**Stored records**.
Content starts

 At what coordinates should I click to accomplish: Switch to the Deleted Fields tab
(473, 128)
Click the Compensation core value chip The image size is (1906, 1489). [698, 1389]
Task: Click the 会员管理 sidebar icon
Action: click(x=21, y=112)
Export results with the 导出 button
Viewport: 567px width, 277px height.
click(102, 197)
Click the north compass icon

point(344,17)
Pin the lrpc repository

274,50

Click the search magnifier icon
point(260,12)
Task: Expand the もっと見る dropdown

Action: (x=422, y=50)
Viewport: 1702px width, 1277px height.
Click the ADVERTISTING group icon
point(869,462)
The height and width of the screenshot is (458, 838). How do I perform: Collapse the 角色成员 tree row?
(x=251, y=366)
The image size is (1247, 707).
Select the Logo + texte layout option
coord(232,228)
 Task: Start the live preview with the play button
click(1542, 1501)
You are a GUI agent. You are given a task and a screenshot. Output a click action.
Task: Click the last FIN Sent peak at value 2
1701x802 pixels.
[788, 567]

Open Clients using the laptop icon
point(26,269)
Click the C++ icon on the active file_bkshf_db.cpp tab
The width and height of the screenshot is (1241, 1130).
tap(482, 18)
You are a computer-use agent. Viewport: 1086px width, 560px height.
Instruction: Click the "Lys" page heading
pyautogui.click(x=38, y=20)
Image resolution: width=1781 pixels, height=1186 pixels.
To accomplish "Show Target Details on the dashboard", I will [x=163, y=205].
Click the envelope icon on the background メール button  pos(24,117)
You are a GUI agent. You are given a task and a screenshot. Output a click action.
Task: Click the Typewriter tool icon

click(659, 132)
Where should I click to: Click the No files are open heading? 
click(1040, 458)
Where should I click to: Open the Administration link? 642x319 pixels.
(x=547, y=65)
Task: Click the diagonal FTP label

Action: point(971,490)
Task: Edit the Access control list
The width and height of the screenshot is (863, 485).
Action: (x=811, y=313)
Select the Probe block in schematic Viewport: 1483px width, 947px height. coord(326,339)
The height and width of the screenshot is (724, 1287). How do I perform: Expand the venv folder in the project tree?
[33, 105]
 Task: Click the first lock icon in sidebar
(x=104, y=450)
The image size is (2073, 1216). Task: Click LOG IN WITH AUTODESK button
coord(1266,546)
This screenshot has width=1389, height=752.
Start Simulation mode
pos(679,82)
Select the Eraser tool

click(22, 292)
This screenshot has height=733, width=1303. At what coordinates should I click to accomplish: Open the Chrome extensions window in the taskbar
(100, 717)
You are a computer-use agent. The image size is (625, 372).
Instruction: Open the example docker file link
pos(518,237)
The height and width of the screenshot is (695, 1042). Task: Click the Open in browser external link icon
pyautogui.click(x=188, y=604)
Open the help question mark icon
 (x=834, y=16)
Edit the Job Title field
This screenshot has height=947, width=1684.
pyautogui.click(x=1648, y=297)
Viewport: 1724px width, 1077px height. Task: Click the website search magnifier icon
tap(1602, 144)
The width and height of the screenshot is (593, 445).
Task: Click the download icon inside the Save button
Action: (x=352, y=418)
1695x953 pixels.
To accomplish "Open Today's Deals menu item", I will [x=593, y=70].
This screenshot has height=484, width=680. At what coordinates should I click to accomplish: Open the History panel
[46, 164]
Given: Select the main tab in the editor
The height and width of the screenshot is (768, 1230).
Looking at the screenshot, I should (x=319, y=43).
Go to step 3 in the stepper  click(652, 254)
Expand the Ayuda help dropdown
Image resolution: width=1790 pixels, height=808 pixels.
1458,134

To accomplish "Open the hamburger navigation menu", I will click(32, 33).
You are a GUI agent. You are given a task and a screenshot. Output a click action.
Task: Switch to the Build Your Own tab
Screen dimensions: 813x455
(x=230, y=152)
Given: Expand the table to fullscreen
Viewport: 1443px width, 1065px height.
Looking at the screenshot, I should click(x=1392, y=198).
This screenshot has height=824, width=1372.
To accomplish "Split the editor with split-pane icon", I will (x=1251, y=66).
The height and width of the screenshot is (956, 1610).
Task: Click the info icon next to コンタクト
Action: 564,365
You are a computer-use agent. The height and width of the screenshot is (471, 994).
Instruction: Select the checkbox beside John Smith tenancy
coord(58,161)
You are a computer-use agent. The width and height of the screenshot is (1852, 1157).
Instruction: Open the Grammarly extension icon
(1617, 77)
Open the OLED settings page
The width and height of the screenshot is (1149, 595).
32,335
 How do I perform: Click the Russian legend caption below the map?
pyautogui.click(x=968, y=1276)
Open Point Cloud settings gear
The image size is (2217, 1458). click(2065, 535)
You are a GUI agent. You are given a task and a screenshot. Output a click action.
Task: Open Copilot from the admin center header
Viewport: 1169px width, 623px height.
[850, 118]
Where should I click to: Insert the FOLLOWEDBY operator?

Content ends

**Task**. Would you please copy every line in the data that contains the word "menu"?

**Output for this task**.
To accomplish "Open Today's Deals menu item", I will [x=593, y=70].
To accomplish "Open the hamburger navigation menu", I will click(32, 33).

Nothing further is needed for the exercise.